Saved data entries
▬▬▬▬▬▬▬▬▬▬

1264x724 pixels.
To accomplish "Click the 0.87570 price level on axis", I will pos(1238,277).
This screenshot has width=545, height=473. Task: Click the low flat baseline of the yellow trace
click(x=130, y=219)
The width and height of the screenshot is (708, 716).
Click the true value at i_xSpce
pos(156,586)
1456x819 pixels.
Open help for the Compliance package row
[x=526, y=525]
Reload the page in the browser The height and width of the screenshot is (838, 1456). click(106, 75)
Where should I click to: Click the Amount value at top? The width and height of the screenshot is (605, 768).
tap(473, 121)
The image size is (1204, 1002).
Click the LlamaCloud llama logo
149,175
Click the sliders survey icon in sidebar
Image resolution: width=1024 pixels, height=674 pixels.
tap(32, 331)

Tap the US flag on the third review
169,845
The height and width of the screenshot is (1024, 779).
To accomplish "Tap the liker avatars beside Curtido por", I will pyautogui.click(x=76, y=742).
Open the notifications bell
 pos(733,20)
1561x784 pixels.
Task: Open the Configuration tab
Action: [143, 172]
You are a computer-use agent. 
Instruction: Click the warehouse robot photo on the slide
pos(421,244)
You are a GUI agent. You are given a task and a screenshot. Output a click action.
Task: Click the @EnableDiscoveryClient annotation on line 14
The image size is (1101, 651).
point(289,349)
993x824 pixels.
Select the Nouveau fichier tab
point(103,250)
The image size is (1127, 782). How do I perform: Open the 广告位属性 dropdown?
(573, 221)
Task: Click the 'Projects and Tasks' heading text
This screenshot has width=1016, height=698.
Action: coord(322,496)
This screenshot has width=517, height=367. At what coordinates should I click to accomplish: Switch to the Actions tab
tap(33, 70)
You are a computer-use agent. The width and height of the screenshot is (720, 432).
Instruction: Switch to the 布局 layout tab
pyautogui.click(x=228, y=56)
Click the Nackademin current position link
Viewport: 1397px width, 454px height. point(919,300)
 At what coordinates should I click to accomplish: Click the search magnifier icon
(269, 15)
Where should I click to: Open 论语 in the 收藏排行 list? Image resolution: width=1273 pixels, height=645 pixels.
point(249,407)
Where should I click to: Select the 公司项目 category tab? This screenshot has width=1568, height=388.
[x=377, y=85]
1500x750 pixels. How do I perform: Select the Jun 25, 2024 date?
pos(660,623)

▬▬▬▬▬▬▬▬▬▬

• **Task prompt**
Would you transcribe every entry exactly, leaving nothing out?

• **Exercise output**
1264x724 pixels.
To accomplish "Click the 0.87570 price level on axis", I will pos(1238,277).
This screenshot has width=545, height=473. Task: Click the low flat baseline of the yellow trace
click(x=130, y=219)
The width and height of the screenshot is (708, 716).
Click the true value at i_xSpce
pos(156,586)
1456x819 pixels.
Open help for the Compliance package row
[x=526, y=525]
Reload the page in the browser The height and width of the screenshot is (838, 1456). click(106, 75)
Where should I click to: Click the Amount value at top? The width and height of the screenshot is (605, 768).
tap(473, 121)
The image size is (1204, 1002).
Click the LlamaCloud llama logo
149,175
Click the sliders survey icon in sidebar
Image resolution: width=1024 pixels, height=674 pixels.
tap(32, 331)

Tap the US flag on the third review
169,845
The height and width of the screenshot is (1024, 779).
To accomplish "Tap the liker avatars beside Curtido por", I will pyautogui.click(x=76, y=742).
Open the notifications bell
 pos(733,20)
1561x784 pixels.
Task: Open the Configuration tab
Action: [143, 172]
You are a computer-use agent. 
Instruction: Click the warehouse robot photo on the slide
pos(421,244)
You are a GUI agent. You are given a task and a screenshot. Output a click action.
Task: Click the @EnableDiscoveryClient annotation on line 14
The image size is (1101, 651).
point(289,349)
993x824 pixels.
Select the Nouveau fichier tab
point(103,250)
The image size is (1127, 782). How do I perform: Open the 广告位属性 dropdown?
(573, 221)
Task: Click the 'Projects and Tasks' heading text
This screenshot has width=1016, height=698.
Action: coord(322,496)
This screenshot has width=517, height=367. At what coordinates should I click to accomplish: Switch to the Actions tab
tap(33, 70)
You are a computer-use agent. The width and height of the screenshot is (720, 432).
Instruction: Switch to the 布局 layout tab
pyautogui.click(x=228, y=56)
Click the Nackademin current position link
Viewport: 1397px width, 454px height. point(919,300)
 At what coordinates should I click to accomplish: Click the search magnifier icon
(269, 15)
Where should I click to: Open 论语 in the 收藏排行 list? Image resolution: width=1273 pixels, height=645 pixels.
point(249,407)
Where should I click to: Select the 公司项目 category tab? This screenshot has width=1568, height=388.
[x=377, y=85]
1500x750 pixels. How do I perform: Select the Jun 25, 2024 date?
pos(660,623)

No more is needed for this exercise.